TASK DETAILS: Please copy all of the records exactly, leaving nothing out.

Stored data
================
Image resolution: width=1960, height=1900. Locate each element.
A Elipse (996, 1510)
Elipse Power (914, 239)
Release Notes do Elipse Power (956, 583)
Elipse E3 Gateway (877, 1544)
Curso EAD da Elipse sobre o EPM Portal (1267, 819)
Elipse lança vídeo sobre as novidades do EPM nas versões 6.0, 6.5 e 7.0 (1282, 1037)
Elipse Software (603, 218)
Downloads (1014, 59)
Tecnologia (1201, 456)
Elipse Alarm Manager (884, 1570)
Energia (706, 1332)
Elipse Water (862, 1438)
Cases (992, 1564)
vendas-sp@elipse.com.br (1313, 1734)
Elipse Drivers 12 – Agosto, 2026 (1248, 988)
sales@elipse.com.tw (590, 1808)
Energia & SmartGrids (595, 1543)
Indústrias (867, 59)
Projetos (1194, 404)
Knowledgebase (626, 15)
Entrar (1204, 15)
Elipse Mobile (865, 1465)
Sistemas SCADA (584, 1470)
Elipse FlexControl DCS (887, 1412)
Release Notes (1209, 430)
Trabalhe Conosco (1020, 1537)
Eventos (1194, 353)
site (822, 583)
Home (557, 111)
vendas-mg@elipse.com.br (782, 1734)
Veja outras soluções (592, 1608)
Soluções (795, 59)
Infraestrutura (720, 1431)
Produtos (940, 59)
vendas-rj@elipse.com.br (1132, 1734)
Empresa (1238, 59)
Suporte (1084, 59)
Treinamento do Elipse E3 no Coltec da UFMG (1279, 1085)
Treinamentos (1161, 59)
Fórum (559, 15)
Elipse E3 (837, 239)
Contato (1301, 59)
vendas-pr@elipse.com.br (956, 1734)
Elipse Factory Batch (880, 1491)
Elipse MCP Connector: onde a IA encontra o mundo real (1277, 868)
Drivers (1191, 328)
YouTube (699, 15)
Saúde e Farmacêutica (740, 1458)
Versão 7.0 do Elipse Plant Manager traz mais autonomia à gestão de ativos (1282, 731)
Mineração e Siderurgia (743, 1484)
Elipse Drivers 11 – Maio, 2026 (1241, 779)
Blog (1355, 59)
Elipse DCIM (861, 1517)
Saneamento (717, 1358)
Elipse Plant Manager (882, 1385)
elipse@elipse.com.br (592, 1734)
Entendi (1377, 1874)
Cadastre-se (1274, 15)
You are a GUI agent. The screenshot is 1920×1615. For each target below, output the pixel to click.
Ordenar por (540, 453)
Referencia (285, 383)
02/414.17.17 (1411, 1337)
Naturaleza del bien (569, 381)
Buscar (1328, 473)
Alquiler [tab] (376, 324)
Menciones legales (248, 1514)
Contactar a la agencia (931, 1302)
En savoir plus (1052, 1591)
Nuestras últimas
================
RESPONSE AREA:
Image resolution: width=1960, height=1900. Locate each element.
A Elipse (996, 1510)
Elipse Power (914, 239)
Release Notes do Elipse Power (956, 583)
Elipse E3 Gateway (877, 1544)
Curso EAD da Elipse sobre o EPM Portal (1267, 819)
Elipse lança vídeo sobre as novidades do EPM nas versões 6.0, 6.5 e 7.0 (1282, 1037)
Elipse Software (603, 218)
Downloads (1014, 59)
Tecnologia (1201, 456)
Elipse Alarm Manager (884, 1570)
Energia (706, 1332)
Elipse Water (862, 1438)
Cases (992, 1564)
vendas-sp@elipse.com.br (1313, 1734)
Elipse Drivers 12 – Agosto, 2026 (1248, 988)
sales@elipse.com.tw (590, 1808)
Energia & SmartGrids (595, 1543)
Indústrias (867, 59)
Projetos (1194, 404)
Knowledgebase (626, 15)
Entrar (1204, 15)
Elipse Mobile (865, 1465)
Sistemas SCADA (584, 1470)
Elipse FlexControl DCS (887, 1412)
Release Notes (1209, 430)
Trabalhe Conosco (1020, 1537)
Eventos (1194, 353)
site (822, 583)
Home (557, 111)
vendas-mg@elipse.com.br (782, 1734)
Veja outras soluções (592, 1608)
Soluções (795, 59)
Infraestrutura (720, 1431)
Produtos (940, 59)
vendas-rj@elipse.com.br (1132, 1734)
Empresa (1238, 59)
Suporte (1084, 59)
Treinamento do Elipse E3 no Coltec da UFMG (1279, 1085)
Treinamentos (1161, 59)
Fórum (559, 15)
Elipse E3 (837, 239)
Contato (1301, 59)
vendas-pr@elipse.com.br (956, 1734)
Elipse Factory Batch (880, 1491)
Elipse MCP Connector: onde a IA encontra o mundo real (1277, 868)
Drivers (1191, 328)
YouTube (699, 15)
Saúde e Farmacêutica (740, 1458)
Versão 7.0 do Elipse Plant Manager traz mais autonomia à gestão de ativos (1282, 731)
Mineração e Siderurgia (743, 1484)
Elipse Drivers 11 – Maio, 2026 (1241, 779)
Blog (1355, 59)
Elipse DCIM (861, 1517)
Saneamento (717, 1358)
Elipse Plant Manager (882, 1385)
elipse@elipse.com.br (592, 1734)
Entendi (1377, 1874)
Cadastre-se (1274, 15)
You are a GUI agent. The screenshot is 1920×1615. For each target below, output the pixel to click.
Ordenar por (540, 453)
Referencia (285, 383)
02/414.17.17 (1411, 1337)
Naturaleza del bien (569, 381)
Buscar (1328, 473)
Alquiler [tab] (376, 324)
Menciones legales (248, 1514)
Contactar a la agencia (931, 1302)
En savoir plus (1052, 1591)
Nuestras últimas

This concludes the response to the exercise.